In 2007, Jerry was named to the Second Team All-SEC by the Associated Press and Rivals.com. He started all 12 games at defensive tackle and was ranked sixth in the SEC in tackles for losses (TFLs) with 14. He finished second on the team in TFLs, 3 and a half QB sacks, 4 QB hurries and 58 total tackles.

In 2008, Jerry was named to the All-SEC First Team by the leagues coaches and to the All-SEC First Team by the nation's news media. Additionally, he was named to the Associated Press All-America First Team.

==Professional career==
Drawing comparisons to Vonnie Holliday and Cory Redding, Jerry was commonly ranked as the second-best defensive tackle available in the 2009 NFL draft, behind only Boston College's B. J. Raji. He was selected in the first round with the 24th overall pick by the Atlanta Falcons.

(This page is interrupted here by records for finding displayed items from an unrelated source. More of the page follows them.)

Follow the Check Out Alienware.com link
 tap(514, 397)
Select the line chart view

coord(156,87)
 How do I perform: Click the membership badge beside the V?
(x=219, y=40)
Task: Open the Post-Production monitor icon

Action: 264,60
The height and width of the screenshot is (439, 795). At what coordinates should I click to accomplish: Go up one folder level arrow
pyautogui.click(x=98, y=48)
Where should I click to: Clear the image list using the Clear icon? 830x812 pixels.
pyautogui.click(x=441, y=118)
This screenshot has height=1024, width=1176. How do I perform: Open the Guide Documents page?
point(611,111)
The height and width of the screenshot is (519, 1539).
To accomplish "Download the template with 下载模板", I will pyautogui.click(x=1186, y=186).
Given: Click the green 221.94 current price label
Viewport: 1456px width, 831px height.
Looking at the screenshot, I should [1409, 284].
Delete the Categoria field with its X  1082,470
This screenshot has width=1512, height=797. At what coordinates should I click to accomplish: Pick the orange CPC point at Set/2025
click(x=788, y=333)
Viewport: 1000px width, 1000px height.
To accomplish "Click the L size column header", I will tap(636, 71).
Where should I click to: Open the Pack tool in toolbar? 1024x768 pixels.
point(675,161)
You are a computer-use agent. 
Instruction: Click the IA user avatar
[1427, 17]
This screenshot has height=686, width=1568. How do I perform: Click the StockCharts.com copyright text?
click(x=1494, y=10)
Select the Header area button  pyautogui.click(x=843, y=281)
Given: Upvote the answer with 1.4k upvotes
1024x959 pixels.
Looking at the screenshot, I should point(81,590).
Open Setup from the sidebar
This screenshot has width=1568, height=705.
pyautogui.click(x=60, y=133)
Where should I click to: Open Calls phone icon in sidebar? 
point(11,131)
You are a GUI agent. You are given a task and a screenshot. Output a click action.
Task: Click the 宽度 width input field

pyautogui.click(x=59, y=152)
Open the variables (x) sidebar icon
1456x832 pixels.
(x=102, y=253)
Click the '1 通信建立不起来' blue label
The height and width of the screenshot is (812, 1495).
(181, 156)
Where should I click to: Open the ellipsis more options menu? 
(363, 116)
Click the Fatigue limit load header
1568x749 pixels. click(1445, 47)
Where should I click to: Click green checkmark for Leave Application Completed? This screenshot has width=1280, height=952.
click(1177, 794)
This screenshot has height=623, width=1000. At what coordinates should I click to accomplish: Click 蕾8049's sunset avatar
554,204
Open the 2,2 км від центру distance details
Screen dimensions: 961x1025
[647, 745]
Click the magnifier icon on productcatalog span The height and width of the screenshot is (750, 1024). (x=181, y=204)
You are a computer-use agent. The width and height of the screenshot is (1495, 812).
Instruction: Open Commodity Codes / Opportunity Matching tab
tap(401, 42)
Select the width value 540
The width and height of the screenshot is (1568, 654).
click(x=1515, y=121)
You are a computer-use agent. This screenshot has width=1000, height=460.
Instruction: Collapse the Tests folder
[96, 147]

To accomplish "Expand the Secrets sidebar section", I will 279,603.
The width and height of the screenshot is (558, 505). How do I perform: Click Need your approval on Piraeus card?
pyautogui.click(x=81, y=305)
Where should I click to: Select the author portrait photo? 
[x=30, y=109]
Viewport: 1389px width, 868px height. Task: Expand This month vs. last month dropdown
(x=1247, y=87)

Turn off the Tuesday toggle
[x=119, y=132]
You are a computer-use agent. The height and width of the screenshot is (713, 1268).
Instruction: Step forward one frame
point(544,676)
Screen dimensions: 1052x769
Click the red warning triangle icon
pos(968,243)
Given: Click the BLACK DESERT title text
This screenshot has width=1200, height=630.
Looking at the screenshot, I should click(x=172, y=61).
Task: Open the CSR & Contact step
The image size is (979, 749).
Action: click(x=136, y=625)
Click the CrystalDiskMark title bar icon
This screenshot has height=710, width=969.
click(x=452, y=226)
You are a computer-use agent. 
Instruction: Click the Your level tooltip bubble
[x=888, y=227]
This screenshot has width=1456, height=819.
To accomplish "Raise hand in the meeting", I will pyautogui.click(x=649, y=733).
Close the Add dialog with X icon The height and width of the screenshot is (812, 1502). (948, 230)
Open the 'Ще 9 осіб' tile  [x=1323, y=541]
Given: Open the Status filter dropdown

Jerry was signed to a five-year contract by the Falcons on July 30, 2009. He competed with Trey Lewis to replace Grady Jackson, who was not re-signed by the Falcons, at defensive tackle.

Peria Jerry suffered a major knee injury on September 20, 2009, which caused him to miss the remainder of the 2009 season.

In 2010, he came back from injury, and played in all 16 games. However, he lost his starting job to rookie DT Corey Peters.

On July 31, 2014, Jerry announced his retirement from the NFL.

Pre-draft measurables
| Height | Weight | Arm length | Hand span | 40-yard dash | 10-yard split | 20-yard split | 20-yard shuttle | Three-cone drill | Vertical jump | Broad jump | Bench press |
| 6 ft 1+3⁄4 in (1.87 m) | 299 lb (136 kg) | 32+1⁄2 in (0.83 m) | 9+1⁄2 in (0.24 m) | 4.98 s | 1.68 s | 2.86 s | 4.64 s | 7.30 s | 31.0 in (0.79 m) | 9 ft 6 in (2.90 m) | 28 reps |
All values from NFL Combine/Pro Day

===NFL statistics===

| Year | Team | GP | COMB | TOTAL | AST | SACK | FF | FR | FR YDS | INT | IR YDS | AVG IR | LNG | TD | PD |
|---|---|---|---|---|---|---|---|---|---|---|---|---|---|---|---|
| 2009 | ATL | 2 | 1 | 0 | 1 | 0.0 | 0 | 0 | 0 | 0 | 0 | 0 | 0 | 0 | 0 |
| 2010 | ATL | 16 | 9 | 8 | 1 | 2.0 | 0 | 0 | 0 | 0 | 0 | 0 | 0 | 0 | 1 |
| 2011 | ATL | 16 | 10 | 7 | 3 | 0.0 | 1 | 0 | 0 | 0 | 0 | 0 | 0 | 0 | 1 |
| 2012 | ATL | 14 | 14 | 11 | 3 | 0.0 | 0 | 1 | 0 | 0 | 0 | 0 | 0 | 0 | 0 |
| 2013 | ATL | 16 | 33 | 25 | 8 | 3.5 | 0 | 1 | 0 | 0 | 0 | 0 | 0 | 0 | 1 |
| Career |  | 64 | 67 | 51 | 16 | 5.5 | 1 | 2 | 0 | 0 | 0 | 0 | 0 | 0 | 3 |

==Personal==
Peria Jerry is the older brother of former NFL player John Jerry.